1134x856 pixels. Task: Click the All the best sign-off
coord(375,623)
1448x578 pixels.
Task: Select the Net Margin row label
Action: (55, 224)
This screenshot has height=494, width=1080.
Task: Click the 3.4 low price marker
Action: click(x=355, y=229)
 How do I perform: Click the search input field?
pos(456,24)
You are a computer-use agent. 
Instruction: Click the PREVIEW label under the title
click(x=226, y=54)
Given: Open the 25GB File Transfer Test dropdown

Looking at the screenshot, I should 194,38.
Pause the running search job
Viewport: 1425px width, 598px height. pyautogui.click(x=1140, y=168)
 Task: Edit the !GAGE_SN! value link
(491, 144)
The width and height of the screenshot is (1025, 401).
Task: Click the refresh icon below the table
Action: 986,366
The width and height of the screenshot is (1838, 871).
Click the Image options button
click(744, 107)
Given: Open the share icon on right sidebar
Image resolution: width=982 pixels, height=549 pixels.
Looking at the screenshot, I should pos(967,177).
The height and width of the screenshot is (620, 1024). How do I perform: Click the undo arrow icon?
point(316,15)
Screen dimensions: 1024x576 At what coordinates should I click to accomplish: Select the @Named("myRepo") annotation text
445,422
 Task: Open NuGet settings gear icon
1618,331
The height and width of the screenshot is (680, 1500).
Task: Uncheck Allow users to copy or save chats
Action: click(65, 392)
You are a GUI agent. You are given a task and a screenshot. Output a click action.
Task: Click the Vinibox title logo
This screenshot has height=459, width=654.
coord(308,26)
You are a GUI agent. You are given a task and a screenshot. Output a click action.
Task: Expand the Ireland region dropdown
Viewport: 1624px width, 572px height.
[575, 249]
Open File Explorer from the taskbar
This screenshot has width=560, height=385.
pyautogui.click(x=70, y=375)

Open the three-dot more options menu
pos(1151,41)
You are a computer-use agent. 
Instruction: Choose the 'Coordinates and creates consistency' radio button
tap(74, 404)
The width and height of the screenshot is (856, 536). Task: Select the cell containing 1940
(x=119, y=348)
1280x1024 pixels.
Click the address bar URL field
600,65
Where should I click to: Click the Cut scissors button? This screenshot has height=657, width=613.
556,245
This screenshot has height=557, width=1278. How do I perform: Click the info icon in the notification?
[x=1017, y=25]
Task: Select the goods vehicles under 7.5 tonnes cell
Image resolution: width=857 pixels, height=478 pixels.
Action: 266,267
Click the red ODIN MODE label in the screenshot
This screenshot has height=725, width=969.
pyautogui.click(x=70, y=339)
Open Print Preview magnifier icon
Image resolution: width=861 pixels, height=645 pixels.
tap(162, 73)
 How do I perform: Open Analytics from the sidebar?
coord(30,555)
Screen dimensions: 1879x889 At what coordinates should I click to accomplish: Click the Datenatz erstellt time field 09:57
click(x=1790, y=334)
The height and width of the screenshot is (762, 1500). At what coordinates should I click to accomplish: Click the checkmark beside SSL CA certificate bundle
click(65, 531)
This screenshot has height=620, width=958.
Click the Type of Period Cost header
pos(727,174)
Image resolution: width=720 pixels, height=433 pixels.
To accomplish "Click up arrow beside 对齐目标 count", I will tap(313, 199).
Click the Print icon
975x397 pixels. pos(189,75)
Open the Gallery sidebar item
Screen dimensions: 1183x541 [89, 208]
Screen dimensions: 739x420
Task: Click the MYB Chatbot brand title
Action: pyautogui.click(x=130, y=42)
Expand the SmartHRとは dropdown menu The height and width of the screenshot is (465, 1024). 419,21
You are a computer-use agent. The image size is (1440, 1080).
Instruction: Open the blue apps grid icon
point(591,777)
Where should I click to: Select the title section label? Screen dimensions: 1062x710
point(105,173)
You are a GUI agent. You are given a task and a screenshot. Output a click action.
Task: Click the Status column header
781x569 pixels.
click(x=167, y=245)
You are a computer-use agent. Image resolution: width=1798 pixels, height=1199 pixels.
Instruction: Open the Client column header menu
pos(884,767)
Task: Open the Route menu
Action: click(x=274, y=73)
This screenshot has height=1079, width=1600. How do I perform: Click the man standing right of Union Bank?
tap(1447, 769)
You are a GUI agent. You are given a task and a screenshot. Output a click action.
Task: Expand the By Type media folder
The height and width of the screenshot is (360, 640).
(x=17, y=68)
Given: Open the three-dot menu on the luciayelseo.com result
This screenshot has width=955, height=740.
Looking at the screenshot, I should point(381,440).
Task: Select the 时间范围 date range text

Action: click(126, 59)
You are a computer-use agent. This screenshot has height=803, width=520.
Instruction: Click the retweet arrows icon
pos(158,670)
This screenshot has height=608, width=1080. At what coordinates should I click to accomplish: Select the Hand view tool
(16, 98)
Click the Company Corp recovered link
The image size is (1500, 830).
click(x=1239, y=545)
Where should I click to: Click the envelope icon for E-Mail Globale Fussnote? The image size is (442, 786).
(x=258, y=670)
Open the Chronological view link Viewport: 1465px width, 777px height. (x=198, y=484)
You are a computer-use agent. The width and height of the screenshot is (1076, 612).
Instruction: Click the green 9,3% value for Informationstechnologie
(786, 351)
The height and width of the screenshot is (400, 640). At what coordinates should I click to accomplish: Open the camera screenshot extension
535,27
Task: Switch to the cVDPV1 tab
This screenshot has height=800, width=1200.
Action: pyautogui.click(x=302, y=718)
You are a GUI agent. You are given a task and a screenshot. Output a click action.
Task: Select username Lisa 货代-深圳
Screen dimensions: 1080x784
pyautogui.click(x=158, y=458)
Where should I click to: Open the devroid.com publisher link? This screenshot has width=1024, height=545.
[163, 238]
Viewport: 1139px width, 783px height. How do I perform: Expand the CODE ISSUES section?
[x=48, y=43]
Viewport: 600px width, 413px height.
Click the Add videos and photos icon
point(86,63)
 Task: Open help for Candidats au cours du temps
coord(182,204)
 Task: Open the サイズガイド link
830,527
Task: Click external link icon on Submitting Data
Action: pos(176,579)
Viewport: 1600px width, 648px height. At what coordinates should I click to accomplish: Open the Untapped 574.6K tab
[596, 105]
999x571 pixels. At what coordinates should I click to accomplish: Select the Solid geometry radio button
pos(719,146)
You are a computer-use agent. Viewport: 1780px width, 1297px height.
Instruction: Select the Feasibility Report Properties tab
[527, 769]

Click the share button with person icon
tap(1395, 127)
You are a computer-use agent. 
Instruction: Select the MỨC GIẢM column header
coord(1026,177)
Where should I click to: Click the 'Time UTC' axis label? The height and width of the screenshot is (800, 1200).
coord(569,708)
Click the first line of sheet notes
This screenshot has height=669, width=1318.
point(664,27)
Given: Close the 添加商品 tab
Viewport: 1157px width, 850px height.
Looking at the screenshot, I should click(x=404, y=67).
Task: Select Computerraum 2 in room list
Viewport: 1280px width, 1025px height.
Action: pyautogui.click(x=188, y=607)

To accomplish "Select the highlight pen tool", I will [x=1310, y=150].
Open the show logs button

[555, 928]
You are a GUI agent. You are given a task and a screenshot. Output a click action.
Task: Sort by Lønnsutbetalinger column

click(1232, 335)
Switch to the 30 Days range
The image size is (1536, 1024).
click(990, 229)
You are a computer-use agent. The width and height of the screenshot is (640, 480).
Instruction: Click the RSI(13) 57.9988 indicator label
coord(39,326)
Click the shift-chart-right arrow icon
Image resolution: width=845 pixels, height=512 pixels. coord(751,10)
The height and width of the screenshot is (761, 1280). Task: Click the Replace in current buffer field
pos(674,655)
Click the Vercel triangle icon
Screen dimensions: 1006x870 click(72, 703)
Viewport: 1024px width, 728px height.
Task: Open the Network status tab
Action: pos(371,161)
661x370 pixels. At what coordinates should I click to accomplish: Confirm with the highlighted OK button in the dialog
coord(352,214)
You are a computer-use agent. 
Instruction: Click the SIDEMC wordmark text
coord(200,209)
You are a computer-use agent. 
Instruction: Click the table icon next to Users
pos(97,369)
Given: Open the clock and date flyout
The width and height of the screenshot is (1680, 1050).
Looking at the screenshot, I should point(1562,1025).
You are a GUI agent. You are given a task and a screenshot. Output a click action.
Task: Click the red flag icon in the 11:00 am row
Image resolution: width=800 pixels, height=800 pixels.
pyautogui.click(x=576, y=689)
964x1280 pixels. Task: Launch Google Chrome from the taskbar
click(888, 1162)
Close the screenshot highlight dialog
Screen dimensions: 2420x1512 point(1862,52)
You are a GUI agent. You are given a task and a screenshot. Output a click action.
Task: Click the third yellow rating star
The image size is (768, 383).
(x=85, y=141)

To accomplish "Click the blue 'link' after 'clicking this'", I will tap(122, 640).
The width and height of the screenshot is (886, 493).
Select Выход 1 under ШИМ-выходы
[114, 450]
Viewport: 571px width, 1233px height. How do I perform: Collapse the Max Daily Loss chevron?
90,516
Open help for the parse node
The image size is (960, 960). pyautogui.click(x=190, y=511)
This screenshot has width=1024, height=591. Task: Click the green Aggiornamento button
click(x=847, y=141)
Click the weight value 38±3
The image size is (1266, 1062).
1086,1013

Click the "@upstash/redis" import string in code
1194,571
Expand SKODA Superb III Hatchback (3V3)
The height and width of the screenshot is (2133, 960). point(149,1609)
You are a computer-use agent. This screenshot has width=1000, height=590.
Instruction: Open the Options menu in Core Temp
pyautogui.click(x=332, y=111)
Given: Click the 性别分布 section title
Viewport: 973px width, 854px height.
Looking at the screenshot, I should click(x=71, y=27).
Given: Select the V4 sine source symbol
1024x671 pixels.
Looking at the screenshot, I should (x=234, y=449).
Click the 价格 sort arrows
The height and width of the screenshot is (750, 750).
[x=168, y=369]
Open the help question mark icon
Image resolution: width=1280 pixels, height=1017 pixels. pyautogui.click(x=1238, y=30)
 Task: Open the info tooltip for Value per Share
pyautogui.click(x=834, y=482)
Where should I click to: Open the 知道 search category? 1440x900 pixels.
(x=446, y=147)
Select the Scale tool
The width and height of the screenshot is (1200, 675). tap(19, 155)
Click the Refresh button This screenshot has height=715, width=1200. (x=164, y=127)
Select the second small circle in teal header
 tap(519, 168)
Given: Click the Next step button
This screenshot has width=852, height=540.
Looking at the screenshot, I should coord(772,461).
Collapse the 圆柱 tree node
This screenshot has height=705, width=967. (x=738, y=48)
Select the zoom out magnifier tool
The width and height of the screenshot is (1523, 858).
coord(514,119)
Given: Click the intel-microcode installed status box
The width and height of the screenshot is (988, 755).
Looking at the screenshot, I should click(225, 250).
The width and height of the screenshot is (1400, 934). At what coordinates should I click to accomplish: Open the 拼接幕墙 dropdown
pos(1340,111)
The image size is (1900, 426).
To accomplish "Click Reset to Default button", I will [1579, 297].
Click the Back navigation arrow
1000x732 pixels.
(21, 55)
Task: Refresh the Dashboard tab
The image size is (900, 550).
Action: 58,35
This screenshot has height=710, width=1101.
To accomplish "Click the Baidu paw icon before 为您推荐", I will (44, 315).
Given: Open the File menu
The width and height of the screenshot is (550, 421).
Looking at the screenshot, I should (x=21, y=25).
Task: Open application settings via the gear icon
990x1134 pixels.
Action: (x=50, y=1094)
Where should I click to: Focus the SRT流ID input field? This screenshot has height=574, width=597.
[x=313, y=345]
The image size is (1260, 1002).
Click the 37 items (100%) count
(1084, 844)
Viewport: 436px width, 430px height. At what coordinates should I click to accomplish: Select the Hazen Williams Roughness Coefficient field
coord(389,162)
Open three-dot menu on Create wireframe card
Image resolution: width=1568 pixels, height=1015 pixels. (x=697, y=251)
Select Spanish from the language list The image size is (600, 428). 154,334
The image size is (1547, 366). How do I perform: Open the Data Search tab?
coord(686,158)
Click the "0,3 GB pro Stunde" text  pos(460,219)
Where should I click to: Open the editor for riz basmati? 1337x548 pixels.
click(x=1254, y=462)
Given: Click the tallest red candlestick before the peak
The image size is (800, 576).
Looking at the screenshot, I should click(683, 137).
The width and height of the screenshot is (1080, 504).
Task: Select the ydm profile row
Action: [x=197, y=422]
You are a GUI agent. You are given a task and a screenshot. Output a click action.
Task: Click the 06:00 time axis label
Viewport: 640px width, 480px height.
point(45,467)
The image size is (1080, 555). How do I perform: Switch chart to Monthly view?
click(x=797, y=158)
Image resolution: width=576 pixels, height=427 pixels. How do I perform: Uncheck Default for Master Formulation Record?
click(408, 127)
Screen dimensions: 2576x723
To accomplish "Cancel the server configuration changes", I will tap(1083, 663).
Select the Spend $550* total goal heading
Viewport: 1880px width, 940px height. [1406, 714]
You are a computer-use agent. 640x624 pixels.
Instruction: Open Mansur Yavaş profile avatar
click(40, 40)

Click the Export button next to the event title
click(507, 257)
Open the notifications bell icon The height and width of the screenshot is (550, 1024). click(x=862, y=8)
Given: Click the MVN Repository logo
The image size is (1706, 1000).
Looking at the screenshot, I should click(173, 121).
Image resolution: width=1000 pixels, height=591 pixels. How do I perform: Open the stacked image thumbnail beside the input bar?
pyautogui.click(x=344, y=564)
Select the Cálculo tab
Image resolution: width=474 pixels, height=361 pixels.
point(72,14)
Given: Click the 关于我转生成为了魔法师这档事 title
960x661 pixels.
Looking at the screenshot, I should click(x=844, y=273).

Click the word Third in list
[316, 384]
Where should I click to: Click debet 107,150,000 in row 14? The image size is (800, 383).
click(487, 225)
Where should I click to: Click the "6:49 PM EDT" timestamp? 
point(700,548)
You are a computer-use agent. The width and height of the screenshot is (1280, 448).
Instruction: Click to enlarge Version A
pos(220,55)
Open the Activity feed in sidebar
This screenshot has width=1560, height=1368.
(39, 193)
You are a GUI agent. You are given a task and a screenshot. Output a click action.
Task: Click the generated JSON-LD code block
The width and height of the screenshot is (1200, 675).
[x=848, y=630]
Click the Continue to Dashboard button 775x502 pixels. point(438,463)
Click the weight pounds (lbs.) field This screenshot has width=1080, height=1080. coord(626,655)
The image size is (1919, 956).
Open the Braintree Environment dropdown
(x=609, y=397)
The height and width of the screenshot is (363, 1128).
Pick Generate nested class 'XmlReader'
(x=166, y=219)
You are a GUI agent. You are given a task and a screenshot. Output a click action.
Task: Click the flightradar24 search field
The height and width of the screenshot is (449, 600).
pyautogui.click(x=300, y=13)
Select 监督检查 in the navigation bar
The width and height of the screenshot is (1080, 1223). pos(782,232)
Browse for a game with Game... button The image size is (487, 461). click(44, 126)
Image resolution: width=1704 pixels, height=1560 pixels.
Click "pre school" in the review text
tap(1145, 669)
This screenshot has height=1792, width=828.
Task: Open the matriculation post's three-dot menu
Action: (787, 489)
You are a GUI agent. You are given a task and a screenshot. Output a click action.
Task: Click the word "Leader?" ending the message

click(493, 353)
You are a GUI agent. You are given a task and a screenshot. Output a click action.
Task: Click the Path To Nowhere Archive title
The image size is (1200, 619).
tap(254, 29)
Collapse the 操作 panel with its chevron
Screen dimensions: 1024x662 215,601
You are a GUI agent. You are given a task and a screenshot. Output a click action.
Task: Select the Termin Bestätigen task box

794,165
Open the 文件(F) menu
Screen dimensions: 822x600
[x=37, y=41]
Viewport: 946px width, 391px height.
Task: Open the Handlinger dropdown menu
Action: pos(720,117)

Problem to work on = Within the listing above, copy each line that has the string "logo".

Response below =
Task: Click the Vinibox title logo
Given: Click the MVN Repository logo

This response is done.